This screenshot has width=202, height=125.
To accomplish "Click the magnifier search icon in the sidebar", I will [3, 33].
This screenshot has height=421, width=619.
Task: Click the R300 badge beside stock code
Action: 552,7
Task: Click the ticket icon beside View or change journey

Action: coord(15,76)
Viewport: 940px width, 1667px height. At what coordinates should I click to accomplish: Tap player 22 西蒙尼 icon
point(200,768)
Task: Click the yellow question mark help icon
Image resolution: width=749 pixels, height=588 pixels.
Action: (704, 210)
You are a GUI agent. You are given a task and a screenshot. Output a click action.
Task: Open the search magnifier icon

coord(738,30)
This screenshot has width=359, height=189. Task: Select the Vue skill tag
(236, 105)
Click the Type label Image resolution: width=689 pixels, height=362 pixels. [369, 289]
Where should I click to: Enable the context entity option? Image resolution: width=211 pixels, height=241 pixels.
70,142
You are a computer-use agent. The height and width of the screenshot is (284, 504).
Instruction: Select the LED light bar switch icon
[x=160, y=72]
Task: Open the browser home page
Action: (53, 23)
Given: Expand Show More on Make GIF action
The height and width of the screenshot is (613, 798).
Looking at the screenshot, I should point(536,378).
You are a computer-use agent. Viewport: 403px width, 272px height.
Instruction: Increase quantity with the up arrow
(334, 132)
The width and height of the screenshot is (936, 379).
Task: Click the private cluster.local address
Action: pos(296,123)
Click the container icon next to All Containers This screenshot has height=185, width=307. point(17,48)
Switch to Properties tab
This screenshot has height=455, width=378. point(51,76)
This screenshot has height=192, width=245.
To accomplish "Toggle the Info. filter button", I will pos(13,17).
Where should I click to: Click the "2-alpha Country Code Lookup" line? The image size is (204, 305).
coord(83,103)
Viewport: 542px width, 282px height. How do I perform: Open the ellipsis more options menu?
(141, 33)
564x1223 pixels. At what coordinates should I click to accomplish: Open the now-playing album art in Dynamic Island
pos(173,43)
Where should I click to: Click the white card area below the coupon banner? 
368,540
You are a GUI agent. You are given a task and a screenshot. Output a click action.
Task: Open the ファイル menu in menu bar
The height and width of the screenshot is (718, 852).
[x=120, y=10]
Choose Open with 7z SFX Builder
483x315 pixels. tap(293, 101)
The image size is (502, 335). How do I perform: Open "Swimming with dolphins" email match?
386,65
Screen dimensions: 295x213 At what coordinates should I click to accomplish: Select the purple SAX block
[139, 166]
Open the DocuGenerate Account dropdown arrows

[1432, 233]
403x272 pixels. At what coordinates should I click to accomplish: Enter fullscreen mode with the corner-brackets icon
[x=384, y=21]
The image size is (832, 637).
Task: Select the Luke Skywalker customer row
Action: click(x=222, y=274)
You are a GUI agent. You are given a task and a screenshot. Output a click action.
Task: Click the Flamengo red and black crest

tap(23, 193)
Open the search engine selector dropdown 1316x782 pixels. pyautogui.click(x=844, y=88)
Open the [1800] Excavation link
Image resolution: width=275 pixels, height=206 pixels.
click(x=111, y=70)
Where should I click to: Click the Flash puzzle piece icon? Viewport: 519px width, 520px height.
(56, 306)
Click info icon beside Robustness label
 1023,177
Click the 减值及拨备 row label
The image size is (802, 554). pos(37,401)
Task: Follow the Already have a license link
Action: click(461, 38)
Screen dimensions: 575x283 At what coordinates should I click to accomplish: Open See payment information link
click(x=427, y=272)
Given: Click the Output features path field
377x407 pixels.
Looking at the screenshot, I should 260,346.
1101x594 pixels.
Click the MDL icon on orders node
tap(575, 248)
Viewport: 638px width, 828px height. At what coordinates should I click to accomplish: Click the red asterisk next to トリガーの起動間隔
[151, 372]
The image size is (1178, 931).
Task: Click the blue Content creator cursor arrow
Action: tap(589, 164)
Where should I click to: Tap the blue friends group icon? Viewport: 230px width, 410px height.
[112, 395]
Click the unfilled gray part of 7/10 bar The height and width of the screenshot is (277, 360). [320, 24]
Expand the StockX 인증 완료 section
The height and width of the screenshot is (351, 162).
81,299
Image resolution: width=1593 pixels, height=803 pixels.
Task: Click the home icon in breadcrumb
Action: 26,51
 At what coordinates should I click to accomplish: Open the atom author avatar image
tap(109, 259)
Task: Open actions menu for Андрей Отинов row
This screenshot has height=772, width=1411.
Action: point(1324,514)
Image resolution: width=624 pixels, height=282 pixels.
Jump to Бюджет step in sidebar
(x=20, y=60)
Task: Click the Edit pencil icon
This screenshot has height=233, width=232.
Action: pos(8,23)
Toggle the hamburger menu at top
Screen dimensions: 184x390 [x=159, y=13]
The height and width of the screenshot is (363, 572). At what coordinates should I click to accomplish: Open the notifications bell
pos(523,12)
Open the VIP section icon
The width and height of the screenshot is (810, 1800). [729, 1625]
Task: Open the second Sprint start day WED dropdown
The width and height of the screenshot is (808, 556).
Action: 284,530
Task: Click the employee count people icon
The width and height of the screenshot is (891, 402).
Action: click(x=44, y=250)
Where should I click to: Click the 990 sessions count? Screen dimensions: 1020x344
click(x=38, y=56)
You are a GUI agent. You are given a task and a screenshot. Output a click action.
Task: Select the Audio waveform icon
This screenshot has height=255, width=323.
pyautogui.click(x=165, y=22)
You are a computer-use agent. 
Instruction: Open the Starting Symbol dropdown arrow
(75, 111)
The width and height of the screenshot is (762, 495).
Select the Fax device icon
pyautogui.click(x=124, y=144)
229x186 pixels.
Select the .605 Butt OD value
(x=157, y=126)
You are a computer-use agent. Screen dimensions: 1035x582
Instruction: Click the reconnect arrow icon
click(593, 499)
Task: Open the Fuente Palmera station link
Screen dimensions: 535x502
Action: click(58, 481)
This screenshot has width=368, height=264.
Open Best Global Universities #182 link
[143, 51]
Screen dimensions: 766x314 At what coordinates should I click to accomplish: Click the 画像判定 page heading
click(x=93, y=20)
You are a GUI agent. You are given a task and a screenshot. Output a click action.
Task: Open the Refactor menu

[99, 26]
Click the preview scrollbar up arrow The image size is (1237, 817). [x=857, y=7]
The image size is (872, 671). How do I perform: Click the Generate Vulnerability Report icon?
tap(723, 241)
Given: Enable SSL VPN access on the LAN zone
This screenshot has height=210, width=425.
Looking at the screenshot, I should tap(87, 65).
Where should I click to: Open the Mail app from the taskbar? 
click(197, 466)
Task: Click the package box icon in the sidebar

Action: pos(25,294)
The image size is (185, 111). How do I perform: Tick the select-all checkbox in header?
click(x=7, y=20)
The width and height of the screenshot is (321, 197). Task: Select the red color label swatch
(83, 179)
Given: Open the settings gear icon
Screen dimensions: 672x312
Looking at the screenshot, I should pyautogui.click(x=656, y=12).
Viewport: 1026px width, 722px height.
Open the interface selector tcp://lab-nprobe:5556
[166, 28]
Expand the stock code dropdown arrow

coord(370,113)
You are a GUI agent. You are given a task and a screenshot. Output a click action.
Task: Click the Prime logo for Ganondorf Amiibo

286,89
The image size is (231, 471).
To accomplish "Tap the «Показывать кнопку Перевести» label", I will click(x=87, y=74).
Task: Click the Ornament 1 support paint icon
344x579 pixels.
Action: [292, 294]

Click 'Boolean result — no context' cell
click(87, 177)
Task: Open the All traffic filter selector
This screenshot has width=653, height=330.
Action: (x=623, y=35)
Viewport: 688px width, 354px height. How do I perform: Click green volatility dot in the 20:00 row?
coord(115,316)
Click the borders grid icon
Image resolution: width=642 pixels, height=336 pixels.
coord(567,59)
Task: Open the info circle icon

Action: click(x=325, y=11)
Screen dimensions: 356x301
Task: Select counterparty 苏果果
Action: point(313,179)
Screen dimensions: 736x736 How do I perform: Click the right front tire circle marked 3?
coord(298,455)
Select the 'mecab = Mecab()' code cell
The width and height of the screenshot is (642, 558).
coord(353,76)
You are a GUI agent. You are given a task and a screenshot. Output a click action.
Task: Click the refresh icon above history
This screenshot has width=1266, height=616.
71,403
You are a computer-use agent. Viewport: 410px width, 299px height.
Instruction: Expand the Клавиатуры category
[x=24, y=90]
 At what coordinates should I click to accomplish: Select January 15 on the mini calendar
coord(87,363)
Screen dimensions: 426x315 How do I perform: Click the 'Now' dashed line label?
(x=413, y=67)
* * * * *
When you reach the line with "Instruction: Increase quantity" in the records above, start writing out lines exactly, and stop once the line with "Open the [1800] Excavation link" has been written; include nothing else.

Exercise result:
Instruction: Increase quantity with the up arrow
(334, 132)
The width and height of the screenshot is (936, 379).
Task: Click the private cluster.local address
Action: pos(296,123)
Click the container icon next to All Containers This screenshot has height=185, width=307. point(17,48)
Switch to Properties tab
This screenshot has height=455, width=378. point(51,76)
This screenshot has height=192, width=245.
To accomplish "Toggle the Info. filter button", I will pos(13,17).
Where should I click to: Click the "2-alpha Country Code Lookup" line? The image size is (204, 305).
coord(83,103)
Viewport: 542px width, 282px height. How do I perform: Open the ellipsis more options menu?
(141, 33)
564x1223 pixels. At what coordinates should I click to accomplish: Open the now-playing album art in Dynamic Island
pos(173,43)
Where should I click to: Click the white card area below the coupon banner? 
368,540
You are a GUI agent. You are given a task and a screenshot. Output a click action.
Task: Open the ファイル menu in menu bar
The height and width of the screenshot is (718, 852).
[x=120, y=10]
Choose Open with 7z SFX Builder
483x315 pixels. tap(293, 101)
The image size is (502, 335). How do I perform: Open "Swimming with dolphins" email match?
386,65
Screen dimensions: 295x213 At what coordinates should I click to accomplish: Select the purple SAX block
[139, 166]
Open the DocuGenerate Account dropdown arrows

[1432, 233]
403x272 pixels. At what coordinates should I click to accomplish: Enter fullscreen mode with the corner-brackets icon
[x=384, y=21]
The image size is (832, 637).
Task: Select the Luke Skywalker customer row
Action: click(x=222, y=274)
You are a GUI agent. You are given a task and a screenshot. Output a click action.
Task: Click the Flamengo red and black crest

tap(23, 193)
Open the search engine selector dropdown 1316x782 pixels. pyautogui.click(x=844, y=88)
Open the [1800] Excavation link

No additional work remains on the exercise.